### Records for this exercise
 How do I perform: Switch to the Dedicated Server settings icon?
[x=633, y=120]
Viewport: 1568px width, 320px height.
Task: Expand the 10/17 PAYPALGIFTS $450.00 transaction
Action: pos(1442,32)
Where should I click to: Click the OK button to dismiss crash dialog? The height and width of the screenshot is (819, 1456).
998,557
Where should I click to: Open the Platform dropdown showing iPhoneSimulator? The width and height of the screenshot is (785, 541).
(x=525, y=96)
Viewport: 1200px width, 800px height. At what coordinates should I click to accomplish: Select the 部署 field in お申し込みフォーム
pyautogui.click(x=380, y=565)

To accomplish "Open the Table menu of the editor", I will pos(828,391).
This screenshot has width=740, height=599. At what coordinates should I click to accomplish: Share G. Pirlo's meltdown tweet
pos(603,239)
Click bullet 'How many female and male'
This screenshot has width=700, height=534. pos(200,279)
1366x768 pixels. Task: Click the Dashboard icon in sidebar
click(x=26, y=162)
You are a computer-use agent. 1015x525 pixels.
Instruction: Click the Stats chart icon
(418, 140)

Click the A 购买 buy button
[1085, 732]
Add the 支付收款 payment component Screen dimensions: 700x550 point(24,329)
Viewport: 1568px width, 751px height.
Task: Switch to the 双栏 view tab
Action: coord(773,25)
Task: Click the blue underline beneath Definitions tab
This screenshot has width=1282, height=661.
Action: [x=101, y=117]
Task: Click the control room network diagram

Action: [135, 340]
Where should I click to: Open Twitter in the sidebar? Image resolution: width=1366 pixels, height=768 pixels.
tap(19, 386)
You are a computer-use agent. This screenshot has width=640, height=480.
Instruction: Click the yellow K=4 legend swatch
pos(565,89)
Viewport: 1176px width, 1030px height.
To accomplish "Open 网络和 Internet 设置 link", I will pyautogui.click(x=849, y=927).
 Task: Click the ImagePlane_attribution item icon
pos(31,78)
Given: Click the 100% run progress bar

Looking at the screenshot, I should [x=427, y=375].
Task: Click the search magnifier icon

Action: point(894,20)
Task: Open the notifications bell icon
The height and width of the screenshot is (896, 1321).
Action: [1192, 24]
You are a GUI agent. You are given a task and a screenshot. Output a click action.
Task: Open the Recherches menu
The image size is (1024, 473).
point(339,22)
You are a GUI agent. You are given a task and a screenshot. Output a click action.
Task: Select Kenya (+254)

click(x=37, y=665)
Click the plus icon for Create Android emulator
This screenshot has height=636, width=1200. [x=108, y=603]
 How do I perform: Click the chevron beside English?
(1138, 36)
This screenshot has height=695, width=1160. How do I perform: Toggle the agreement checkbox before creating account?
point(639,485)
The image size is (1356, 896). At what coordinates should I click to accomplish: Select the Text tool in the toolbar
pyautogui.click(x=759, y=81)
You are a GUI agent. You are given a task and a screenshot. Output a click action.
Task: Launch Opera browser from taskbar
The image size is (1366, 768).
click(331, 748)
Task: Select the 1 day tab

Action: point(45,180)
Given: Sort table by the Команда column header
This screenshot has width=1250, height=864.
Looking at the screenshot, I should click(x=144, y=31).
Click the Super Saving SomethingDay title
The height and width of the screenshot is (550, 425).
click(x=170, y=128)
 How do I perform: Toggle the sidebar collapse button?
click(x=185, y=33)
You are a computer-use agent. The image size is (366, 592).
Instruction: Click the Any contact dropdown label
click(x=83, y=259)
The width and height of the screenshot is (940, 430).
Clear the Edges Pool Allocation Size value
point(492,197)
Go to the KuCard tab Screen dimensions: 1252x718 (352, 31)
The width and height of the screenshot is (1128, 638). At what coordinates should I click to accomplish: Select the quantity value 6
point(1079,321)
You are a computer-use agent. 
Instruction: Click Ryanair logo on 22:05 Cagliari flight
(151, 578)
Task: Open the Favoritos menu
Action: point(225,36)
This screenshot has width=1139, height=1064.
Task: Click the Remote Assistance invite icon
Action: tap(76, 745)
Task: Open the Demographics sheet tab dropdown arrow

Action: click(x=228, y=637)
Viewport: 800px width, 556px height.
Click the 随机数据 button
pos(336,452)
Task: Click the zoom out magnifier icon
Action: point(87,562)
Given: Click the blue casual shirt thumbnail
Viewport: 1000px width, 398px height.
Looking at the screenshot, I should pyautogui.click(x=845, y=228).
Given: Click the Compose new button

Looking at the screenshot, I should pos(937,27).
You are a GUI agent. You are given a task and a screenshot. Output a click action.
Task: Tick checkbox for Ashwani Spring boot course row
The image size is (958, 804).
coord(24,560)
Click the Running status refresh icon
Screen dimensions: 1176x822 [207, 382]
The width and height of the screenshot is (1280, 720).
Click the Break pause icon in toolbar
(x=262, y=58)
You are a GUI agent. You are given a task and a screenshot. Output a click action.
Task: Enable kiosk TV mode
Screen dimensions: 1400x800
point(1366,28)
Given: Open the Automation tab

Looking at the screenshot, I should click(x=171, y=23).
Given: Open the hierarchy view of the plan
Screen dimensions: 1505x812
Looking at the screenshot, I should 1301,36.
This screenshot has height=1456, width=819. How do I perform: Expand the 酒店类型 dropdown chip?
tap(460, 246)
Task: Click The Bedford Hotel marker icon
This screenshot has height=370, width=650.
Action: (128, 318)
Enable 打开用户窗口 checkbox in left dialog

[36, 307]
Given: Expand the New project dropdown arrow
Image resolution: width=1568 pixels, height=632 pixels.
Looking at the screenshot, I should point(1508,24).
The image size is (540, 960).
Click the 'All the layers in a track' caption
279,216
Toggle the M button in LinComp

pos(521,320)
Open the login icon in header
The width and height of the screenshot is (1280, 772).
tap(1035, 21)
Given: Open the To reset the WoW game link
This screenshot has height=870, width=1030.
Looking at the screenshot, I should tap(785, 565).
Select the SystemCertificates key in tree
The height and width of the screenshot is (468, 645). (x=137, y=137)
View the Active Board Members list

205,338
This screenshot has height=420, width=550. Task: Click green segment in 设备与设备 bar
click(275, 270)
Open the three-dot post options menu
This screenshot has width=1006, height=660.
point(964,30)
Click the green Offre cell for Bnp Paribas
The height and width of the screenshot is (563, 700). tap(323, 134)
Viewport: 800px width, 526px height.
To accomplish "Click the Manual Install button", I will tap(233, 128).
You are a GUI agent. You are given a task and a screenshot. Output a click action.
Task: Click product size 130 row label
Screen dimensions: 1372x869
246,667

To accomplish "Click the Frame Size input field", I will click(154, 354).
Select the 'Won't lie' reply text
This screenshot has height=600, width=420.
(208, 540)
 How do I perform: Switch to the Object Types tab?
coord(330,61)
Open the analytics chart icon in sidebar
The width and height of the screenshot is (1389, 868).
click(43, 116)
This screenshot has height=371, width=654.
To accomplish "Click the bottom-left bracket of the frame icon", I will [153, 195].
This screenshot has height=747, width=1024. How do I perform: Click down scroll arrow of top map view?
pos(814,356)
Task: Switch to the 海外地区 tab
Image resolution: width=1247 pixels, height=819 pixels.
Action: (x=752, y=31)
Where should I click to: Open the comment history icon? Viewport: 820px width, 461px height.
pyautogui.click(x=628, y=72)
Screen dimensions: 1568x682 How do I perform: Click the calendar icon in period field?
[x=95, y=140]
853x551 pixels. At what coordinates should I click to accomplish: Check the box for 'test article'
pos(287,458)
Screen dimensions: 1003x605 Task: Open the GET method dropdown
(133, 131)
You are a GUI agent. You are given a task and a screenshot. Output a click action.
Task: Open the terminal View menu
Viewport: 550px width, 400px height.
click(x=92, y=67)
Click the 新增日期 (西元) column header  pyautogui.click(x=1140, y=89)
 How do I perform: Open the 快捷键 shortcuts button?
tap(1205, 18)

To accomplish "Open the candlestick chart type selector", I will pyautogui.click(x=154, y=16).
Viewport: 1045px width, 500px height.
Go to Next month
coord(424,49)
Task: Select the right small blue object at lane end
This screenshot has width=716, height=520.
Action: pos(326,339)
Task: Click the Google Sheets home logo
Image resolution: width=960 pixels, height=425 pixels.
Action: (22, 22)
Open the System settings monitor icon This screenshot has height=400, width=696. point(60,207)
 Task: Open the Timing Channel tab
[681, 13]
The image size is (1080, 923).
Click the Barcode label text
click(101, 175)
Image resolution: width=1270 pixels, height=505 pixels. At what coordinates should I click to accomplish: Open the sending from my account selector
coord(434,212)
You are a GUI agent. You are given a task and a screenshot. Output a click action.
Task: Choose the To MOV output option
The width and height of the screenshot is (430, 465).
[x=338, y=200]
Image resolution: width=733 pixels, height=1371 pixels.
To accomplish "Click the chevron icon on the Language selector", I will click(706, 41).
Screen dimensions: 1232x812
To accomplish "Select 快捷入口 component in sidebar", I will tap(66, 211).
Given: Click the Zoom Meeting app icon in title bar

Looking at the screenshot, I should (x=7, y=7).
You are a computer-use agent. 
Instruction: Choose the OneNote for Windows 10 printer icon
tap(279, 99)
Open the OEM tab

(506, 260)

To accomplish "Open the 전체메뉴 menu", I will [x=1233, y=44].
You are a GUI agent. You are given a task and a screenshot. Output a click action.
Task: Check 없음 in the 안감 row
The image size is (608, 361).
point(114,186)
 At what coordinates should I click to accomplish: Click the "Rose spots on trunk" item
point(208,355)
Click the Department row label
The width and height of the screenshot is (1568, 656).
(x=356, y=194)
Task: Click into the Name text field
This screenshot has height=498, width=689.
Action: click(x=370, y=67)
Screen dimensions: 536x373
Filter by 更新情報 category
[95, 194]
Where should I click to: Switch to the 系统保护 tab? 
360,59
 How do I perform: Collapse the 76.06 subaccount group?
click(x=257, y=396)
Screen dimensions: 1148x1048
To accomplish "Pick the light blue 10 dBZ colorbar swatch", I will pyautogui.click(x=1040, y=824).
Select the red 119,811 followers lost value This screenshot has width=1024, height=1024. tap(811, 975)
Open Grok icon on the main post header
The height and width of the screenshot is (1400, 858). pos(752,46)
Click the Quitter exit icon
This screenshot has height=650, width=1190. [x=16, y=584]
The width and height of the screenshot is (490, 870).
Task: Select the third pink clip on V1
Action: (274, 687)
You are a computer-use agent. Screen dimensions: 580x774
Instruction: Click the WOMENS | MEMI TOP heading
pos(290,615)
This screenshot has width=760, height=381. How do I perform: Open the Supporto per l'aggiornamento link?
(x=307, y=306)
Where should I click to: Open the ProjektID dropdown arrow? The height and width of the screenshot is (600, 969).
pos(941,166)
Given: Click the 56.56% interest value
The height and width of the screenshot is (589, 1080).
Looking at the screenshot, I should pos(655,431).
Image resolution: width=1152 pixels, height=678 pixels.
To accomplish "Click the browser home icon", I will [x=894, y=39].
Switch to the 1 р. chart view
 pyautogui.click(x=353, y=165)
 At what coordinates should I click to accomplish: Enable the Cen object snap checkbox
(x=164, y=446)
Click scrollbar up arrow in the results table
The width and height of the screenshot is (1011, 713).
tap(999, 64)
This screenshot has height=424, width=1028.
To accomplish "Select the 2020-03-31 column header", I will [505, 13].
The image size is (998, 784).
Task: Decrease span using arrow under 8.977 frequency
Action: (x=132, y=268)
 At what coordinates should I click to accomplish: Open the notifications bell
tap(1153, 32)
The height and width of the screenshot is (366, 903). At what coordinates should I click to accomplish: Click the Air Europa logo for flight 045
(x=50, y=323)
######
All lines above that include the word "home" should be located and copied.

Reply to the exercise →
Task: Click the Google Sheets home logo
To accomplish "Click the browser home icon", I will [x=894, y=39].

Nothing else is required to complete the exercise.